What to do →
Transcribe every record in full, keeping it exactly the same.
Start of Provided records
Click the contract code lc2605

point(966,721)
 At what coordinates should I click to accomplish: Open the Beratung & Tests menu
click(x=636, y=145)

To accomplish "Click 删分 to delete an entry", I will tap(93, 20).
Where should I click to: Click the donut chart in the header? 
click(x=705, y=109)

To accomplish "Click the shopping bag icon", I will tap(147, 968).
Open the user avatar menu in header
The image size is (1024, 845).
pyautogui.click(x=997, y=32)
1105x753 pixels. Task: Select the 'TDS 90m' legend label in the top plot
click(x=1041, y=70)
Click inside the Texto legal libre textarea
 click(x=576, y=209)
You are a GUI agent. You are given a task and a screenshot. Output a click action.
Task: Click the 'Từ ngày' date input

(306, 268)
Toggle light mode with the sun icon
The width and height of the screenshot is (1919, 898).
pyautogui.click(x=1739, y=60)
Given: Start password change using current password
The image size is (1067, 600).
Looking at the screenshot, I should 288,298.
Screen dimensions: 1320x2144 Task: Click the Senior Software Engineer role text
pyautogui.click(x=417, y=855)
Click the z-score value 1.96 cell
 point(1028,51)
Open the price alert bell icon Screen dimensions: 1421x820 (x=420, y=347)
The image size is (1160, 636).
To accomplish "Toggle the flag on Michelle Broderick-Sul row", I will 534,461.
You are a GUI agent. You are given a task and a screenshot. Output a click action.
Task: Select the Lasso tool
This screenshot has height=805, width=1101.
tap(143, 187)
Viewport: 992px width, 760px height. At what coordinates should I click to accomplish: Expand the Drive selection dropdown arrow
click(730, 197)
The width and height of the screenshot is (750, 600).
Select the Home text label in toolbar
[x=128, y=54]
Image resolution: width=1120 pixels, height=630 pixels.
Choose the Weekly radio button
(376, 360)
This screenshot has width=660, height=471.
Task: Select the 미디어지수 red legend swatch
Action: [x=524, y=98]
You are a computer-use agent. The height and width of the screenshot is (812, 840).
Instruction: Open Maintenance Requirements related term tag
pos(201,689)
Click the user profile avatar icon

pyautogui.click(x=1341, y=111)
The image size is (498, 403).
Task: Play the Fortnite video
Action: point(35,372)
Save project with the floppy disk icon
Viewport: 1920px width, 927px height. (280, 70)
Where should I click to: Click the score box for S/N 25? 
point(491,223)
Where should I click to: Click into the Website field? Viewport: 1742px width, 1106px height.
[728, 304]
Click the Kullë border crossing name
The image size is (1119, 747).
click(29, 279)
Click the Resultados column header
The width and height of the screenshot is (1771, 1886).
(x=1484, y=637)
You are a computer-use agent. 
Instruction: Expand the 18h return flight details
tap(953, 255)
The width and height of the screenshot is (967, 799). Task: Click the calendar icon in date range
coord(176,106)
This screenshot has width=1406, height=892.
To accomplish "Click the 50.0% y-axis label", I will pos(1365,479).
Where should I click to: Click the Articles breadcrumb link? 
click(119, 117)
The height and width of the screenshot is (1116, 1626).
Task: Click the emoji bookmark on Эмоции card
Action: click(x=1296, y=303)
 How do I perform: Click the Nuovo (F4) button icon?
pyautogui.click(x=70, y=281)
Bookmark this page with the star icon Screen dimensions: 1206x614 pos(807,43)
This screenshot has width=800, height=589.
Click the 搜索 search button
End of Provided records
Response to this task →
Click the contract code lc2605

point(966,721)
 At what coordinates should I click to accomplish: Open the Beratung & Tests menu
click(x=636, y=145)

To accomplish "Click 删分 to delete an entry", I will tap(93, 20).
Where should I click to: Click the donut chart in the header? 
click(x=705, y=109)

To accomplish "Click the shopping bag icon", I will tap(147, 968).
Open the user avatar menu in header
The image size is (1024, 845).
pyautogui.click(x=997, y=32)
1105x753 pixels. Task: Select the 'TDS 90m' legend label in the top plot
click(x=1041, y=70)
Click inside the Texto legal libre textarea
 click(x=576, y=209)
You are a GUI agent. You are given a task and a screenshot. Output a click action.
Task: Click the 'Từ ngày' date input

(306, 268)
Toggle light mode with the sun icon
The width and height of the screenshot is (1919, 898).
pyautogui.click(x=1739, y=60)
Given: Start password change using current password
The image size is (1067, 600).
Looking at the screenshot, I should 288,298.
Screen dimensions: 1320x2144 Task: Click the Senior Software Engineer role text
pyautogui.click(x=417, y=855)
Click the z-score value 1.96 cell
 point(1028,51)
Open the price alert bell icon Screen dimensions: 1421x820 (x=420, y=347)
The image size is (1160, 636).
To accomplish "Toggle the flag on Michelle Broderick-Sul row", I will 534,461.
You are a GUI agent. You are given a task and a screenshot. Output a click action.
Task: Select the Lasso tool
This screenshot has height=805, width=1101.
tap(143, 187)
Viewport: 992px width, 760px height. At what coordinates should I click to accomplish: Expand the Drive selection dropdown arrow
click(730, 197)
The width and height of the screenshot is (750, 600).
Select the Home text label in toolbar
[x=128, y=54]
Image resolution: width=1120 pixels, height=630 pixels.
Choose the Weekly radio button
(376, 360)
This screenshot has width=660, height=471.
Task: Select the 미디어지수 red legend swatch
Action: [x=524, y=98]
You are a computer-use agent. The height and width of the screenshot is (812, 840).
Instruction: Open Maintenance Requirements related term tag
pos(201,689)
Click the user profile avatar icon

pyautogui.click(x=1341, y=111)
The image size is (498, 403).
Task: Play the Fortnite video
Action: point(35,372)
Save project with the floppy disk icon
Viewport: 1920px width, 927px height. (280, 70)
Where should I click to: Click the score box for S/N 25? 
point(491,223)
Where should I click to: Click into the Website field? Viewport: 1742px width, 1106px height.
[728, 304]
Click the Kullë border crossing name
The image size is (1119, 747).
click(29, 279)
Click the Resultados column header
The width and height of the screenshot is (1771, 1886).
(x=1484, y=637)
You are a computer-use agent. 
Instruction: Expand the 18h return flight details
tap(953, 255)
The width and height of the screenshot is (967, 799). Task: Click the calendar icon in date range
coord(176,106)
This screenshot has width=1406, height=892.
To accomplish "Click the 50.0% y-axis label", I will pos(1365,479).
Where should I click to: Click the Articles breadcrumb link? 
click(119, 117)
The height and width of the screenshot is (1116, 1626).
Task: Click the emoji bookmark on Эмоции card
Action: click(x=1296, y=303)
 How do I perform: Click the Nuovo (F4) button icon?
pyautogui.click(x=70, y=281)
Bookmark this page with the star icon Screen dimensions: 1206x614 pos(807,43)
This screenshot has width=800, height=589.
Click the 搜索 search button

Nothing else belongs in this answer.